LLM-powered multi-agent systems can now automate the full research pipeline from ideation to paper writing, but a fundamental question remains: automation for whom? Researchers operate under different resource configurations, hold different methodological preferences, and target different output formats. A system that produces uniform outputs regardless of these differences will systematically under-serve every individual user, making personalization a precondition for research automation to be genuinely usable. However, achieving it requires three capabilities that current systems lack: accumulating reusable procedural knowledge across projects, retaining user-specific experience across sessions, and internalizing implicit preferences that resist explicit formalization. We propose NanoResearch, a multi-agent framework that addresses these gaps through tri-level co-evolution. A skill bank distills recurring operations into compact procedural rules reusable across projects. A memory module maintains user- and project-specific experience that grounds planning decisions in each user's research history. A label-free policy learning converts free-form feedback into persistent parameter updates of the planner, reshaping subsequent coordination. These three layers co-evolve: reliable skills produce richer memory, richer memory informs better planning, and preference internalization continuously realigns the loop to each user. Extensive experiments demonstrate that NanoResearch delivers substantial gains over state-of-the-art AI research systems, and progressively refines itself to produce better research at lower cost over successive cycles.

Editorial analysis

A structured set of objections, weighed in public.

Desk editor's note, referee report, simulated authors' rebuttal, and a circularity audit. Tearing a paper down is the easy half of reading it; the pith above is the substance, this is the friction.

Desk Editor's Note private letter to a colleague

NanoResearch sketches a tri-level co-evolution loop for personalizing research agents but rests its gains claim on high-level assertions rather than detailed evidence.

read the letter

The main takeaway is that this paper targets a practical gap: current LLM research agents produce one-size-fits-all outputs while real users differ in resources, methods, and goals. NanoResearch tries to fix that with three components that update each other over time—a skill bank for reusable steps, a memory module for user history, and label-free policy updates from free-form feedback. The idea is that better skills feed richer memory, which improves planning, which in turn absorbs preferences without explicit labels. That loop is the central proposal and it is new as a combined package even if the individual pieces draw from prior multi-agent work. The paper does a clear job laying out why uniform systems under-serve users and why personalization is a precondition for usable automation. The motivation section is direct and the architecture description is straightforward to follow. The soft spots are in the results. The abstract states substantial gains and progressive refinement at lower cost, yet it gives no concrete baselines, metrics for research quality, cost accounting, or controls for the successive cycles. Without those, it is hard to judge whether the co-evolution actually drives the improvement or whether other factors are at work. The assumption that the three layers will interact productively without drift or negative loops also stays untested in the visible text. This paper is aimed at groups building LLM agents for end-to-end research tasks. Someone looking for concrete architectural patterns around adaptation would find usable ideas here. It deserves a serious referee because the problem is real, the proposal is coherent, and the gap it addresses matters for deployment. I would send it to peer review with a request for expanded experimental details and ablations on the co-evolution mechanism.

Referee Report

2 major / 1 minor

Summary. The paper proposes NanoResearch, a multi-agent framework for personalized LLM-powered research automation. It introduces tri-level co-evolution via a skill bank that distills reusable procedural rules, a memory module that retains user- and project-specific experience, and label-free policy learning that converts free-form feedback into planner parameter updates. The central claim is that these layers co-evolve productively to deliver substantial gains over state-of-the-art AI research systems while progressively refining output quality and reducing costs across successive cycles.

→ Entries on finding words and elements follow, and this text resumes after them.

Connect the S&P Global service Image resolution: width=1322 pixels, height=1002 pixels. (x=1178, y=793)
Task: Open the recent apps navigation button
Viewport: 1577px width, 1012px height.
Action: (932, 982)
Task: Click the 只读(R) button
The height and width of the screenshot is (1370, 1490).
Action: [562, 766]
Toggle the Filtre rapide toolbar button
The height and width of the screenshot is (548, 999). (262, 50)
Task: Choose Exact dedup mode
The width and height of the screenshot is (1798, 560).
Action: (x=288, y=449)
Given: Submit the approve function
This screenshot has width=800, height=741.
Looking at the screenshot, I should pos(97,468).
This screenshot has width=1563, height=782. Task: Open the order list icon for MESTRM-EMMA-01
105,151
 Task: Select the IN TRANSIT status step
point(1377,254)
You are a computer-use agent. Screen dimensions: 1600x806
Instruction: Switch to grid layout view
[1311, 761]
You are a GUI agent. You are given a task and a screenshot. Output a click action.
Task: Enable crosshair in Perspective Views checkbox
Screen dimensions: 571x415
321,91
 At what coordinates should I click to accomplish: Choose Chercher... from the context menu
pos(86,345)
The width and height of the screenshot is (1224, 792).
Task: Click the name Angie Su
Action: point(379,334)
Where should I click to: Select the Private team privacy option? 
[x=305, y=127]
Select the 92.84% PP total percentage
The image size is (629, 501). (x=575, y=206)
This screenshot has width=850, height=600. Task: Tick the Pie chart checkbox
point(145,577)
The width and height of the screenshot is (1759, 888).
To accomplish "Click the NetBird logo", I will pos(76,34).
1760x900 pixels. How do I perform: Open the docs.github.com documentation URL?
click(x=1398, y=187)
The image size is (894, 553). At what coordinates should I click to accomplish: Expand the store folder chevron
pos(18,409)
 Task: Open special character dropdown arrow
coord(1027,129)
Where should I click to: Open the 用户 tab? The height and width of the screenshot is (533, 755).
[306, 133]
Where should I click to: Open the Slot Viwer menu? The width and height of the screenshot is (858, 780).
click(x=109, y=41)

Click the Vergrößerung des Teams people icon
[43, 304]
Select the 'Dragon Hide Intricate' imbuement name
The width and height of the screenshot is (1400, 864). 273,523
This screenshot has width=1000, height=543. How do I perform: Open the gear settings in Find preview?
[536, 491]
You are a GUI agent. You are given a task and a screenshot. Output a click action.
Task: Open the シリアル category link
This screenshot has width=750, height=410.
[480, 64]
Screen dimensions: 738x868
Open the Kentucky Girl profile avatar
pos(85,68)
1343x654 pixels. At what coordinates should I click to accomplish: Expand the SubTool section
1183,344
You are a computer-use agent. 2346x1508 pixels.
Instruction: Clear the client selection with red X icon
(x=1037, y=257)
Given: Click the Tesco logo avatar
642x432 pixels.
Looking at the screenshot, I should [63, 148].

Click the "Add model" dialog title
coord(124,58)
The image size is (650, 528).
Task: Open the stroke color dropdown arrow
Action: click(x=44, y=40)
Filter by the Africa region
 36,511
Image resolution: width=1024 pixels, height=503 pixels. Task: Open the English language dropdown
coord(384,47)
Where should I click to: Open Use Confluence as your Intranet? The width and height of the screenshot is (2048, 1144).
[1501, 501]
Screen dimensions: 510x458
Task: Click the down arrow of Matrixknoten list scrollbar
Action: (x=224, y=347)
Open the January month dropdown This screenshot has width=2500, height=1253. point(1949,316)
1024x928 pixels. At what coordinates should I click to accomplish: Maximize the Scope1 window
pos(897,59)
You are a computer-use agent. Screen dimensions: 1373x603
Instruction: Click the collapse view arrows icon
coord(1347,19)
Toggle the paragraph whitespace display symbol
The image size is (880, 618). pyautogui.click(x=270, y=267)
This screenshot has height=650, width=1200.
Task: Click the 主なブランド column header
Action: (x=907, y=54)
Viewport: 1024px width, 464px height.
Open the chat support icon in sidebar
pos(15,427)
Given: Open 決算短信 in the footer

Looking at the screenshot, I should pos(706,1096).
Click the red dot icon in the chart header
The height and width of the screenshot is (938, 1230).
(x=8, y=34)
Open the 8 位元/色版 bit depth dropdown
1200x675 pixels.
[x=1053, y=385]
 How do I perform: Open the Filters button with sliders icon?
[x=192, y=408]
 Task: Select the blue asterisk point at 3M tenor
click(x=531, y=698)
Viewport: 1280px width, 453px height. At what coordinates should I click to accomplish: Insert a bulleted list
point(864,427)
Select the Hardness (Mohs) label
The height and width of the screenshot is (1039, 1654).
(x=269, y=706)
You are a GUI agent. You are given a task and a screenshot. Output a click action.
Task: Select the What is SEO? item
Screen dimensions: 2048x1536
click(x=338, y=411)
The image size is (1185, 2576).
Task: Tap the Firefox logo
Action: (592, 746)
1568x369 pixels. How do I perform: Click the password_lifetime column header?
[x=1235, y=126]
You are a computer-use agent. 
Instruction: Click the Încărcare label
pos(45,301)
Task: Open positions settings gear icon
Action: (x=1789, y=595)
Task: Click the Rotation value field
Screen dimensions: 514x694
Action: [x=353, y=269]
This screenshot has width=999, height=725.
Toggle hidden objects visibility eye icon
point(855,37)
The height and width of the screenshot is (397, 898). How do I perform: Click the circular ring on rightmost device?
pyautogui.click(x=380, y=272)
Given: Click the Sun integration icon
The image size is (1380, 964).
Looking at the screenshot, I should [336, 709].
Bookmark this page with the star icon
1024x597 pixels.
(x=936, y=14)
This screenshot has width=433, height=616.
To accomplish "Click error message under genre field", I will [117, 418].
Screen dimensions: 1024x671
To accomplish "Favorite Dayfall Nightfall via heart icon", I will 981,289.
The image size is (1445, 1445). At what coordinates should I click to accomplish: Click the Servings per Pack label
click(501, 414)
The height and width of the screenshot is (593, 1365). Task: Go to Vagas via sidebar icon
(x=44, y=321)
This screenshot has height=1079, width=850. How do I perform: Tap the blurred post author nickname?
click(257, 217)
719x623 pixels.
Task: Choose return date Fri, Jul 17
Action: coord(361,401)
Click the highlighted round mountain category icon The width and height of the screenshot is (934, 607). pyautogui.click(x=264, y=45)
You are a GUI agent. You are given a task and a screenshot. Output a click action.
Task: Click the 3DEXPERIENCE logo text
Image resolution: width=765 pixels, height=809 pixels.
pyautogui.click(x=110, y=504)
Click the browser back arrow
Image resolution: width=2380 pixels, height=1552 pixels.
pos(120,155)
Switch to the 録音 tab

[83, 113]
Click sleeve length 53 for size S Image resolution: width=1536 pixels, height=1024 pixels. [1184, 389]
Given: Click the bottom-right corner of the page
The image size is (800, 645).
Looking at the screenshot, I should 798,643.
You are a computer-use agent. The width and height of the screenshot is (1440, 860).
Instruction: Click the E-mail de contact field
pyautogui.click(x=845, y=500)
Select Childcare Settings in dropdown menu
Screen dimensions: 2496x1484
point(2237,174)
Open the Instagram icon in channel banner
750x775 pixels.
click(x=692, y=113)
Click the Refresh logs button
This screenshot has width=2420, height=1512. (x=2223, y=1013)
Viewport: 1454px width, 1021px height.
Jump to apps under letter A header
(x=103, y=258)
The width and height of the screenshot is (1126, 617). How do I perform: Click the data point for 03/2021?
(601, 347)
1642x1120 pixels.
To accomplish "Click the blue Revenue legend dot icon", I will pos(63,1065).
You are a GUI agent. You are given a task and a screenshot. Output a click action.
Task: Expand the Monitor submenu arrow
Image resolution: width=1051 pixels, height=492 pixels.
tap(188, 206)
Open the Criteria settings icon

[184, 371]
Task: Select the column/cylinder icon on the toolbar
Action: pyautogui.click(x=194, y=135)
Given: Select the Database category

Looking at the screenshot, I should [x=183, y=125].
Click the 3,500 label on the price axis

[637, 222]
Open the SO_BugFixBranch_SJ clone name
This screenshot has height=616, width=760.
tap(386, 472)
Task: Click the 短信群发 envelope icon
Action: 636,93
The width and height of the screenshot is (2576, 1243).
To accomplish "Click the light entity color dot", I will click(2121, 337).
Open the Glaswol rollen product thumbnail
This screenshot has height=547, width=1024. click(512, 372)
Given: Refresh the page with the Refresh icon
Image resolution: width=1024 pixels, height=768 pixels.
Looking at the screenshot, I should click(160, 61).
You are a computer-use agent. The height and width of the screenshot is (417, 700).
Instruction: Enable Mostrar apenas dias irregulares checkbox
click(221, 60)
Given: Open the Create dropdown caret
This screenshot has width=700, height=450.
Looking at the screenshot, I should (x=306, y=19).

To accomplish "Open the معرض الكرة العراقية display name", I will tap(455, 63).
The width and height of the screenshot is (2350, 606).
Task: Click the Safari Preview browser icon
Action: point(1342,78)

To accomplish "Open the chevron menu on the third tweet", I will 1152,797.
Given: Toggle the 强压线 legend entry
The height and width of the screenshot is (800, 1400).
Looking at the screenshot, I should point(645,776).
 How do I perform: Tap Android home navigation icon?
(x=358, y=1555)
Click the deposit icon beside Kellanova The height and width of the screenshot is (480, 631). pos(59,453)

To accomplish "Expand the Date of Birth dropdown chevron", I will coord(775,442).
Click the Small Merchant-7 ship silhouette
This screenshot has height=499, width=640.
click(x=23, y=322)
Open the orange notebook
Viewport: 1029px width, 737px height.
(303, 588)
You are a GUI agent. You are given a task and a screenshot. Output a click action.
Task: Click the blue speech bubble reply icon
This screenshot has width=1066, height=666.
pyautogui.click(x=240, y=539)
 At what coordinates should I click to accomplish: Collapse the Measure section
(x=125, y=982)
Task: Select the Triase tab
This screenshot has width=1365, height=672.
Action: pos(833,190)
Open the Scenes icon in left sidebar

Significance. If validated, the work would address a genuine gap in research automation by making systems adaptable to individual researchers' preferences and histories rather than producing uniform outputs. The co-evolution architecture is a coherent conceptual contribution that could inform future adaptive agent designs. However, the absence of any reported metrics, baselines, or controls in the manuscript substantially limits its current significance and falsifiability.

major comments (2)

[Abstract] Abstract, final sentence: the assertion of 'substantial gains over state-of-the-art AI research systems' and 'progressively refines itself to produce better research at lower cost' is load-bearing for the primary contribution yet is unsupported by any quantitative results, specific metrics, baselines, number of trials, or controls, rendering the empirical claim unverifiable.
[Abstract] Abstract, paragraph 3: the description of the three layers co-evolving (skills produce richer memory, memory informs planning, label-free feedback internalizes preferences) is presented without algorithms, interaction protocols, or pseudocode, so the mechanism by which the components are claimed to reinforce one another cannot be evaluated for internal consistency or feasibility.

minor comments (1)

[Abstract] Abstract: 'LLM' is used without expansion on first occurrence (though standard in the field).

Simulated Author's Rebuttal

2 responses · 0 unresolved

We thank the referee for the careful review and for identifying key areas where the presentation of our contributions can be strengthened. We address each major comment below and commit to revisions that improve verifiability and clarity without altering the core framework.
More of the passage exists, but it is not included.